Mike Mentzer had one of the sharpest minds in the muscle game. And Mike was the physical proof that High Intensity Training also called HIT does work well enough to create the best physique. Even today Mike is considered to have had one of the greatest builds of all time and validated once and for all HIT.

Mike's HIT approach became even more extreme in his latter years. He tightened up the training and lengthened the time period for rest and recovery, in effect consolidating the training down to a very bare minimum. He purportedly was able to put 50 pounds on one of his trainees in just a few months using a workout that lasted only 2-4 minutes, with a long recovery time between workouts (4 to 7 days recovery. The workouts consisted of just two exercises each, with the first containing deadlifts and dips, and the second containing just squats and lat pulldowns.

Pros

The pros of this type of training are obvious – more time off to allow the body to rest and recover. The minimalist workouts also provide benefits in that more focus, concentration and energy can be put into the exercises since the body won't deeply use them up in just a couple of sets. Mike was smart in using compound movements like the deadlift, dip and squat to make the most of the minimal time he recommended. And his pairing of the exercises is brilliant as well.

Cons

The cons of this routine are also obvious – not enough direct work on specific muscle groups. For instance, some muscles only obtain secondary stimulation, if that. The biceps receive no direct training in this workout, and the triceps have only one set of dips to hold them for the next week or so. The volume in the consolidated workout is extremely low.

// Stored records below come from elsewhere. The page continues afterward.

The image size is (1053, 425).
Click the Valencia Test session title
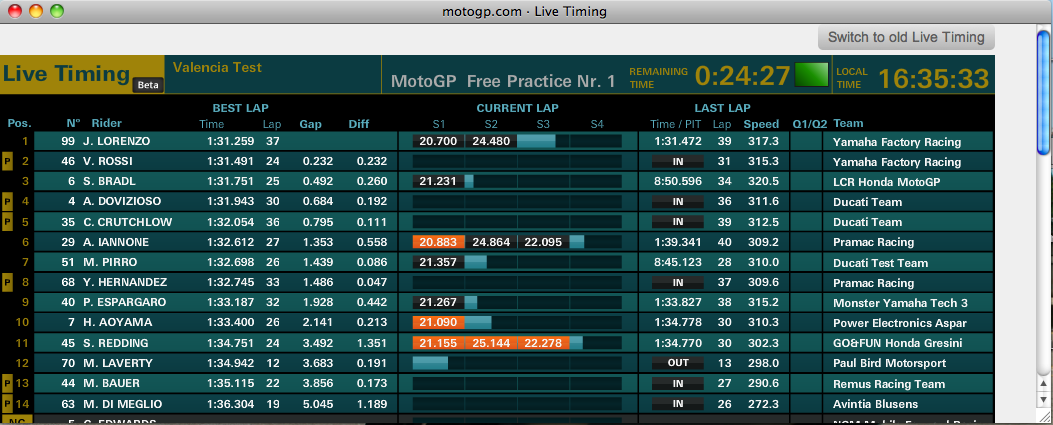tap(217, 68)
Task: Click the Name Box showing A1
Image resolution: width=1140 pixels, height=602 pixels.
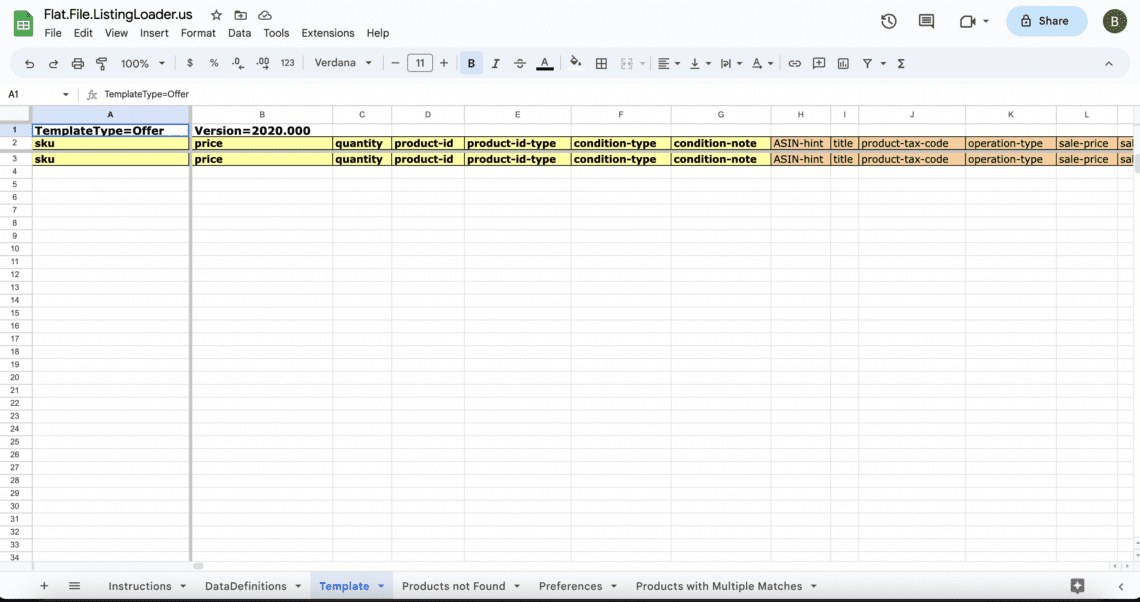Action: (x=30, y=94)

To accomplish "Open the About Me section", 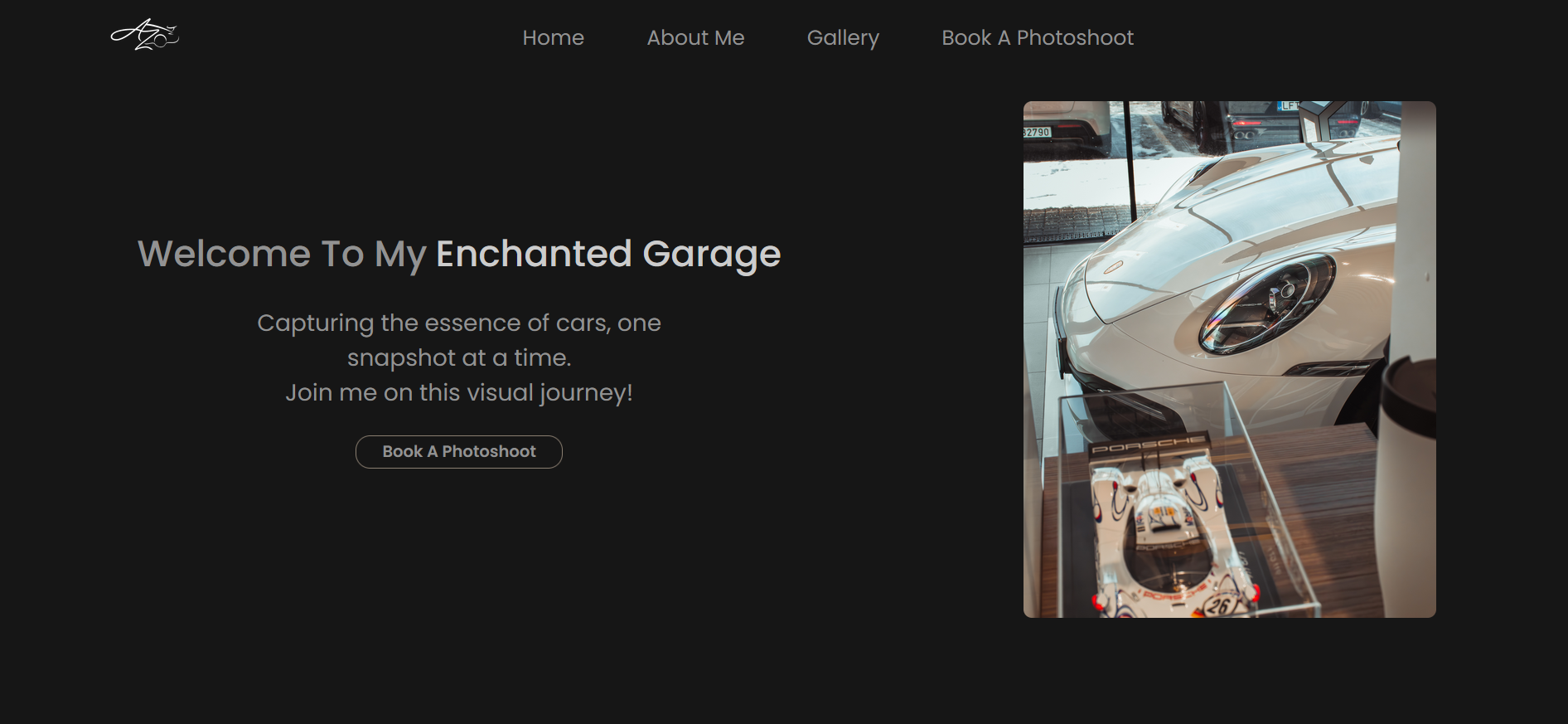I will [695, 37].
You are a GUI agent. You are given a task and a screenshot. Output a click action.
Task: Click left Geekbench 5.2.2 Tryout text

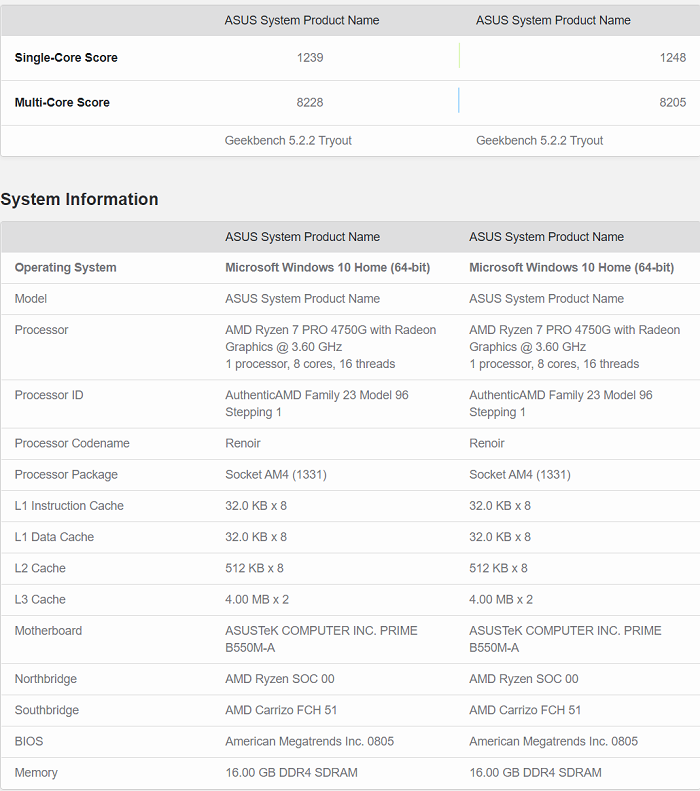[288, 141]
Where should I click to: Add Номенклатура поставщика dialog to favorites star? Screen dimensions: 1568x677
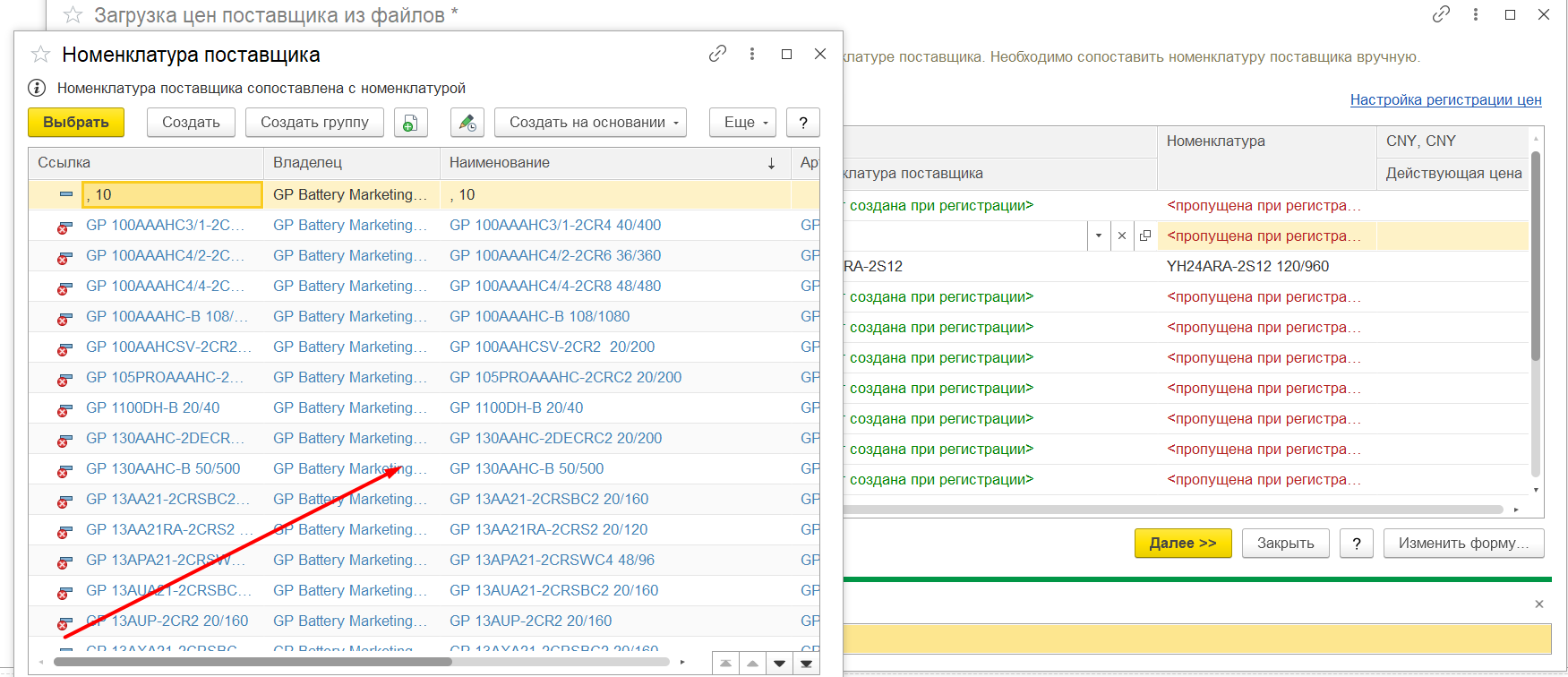[40, 55]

It is also hard for some trainees to summon the intensity necessary to make the workout successful in only a single set. Mike could as he had years of training behind him, and he could also train others this way. However, he is no longer available, and most people have to make do on their own.

Finally, there is the research (National Strength & Conditioning Association) which shows that multiple sets are better for producing muscle gains than are single sets, which were found to be good for maintaining but not as hot for gaining.

The one upside for the consolidated training is that it did work for at least a few of Mike’s direct clients.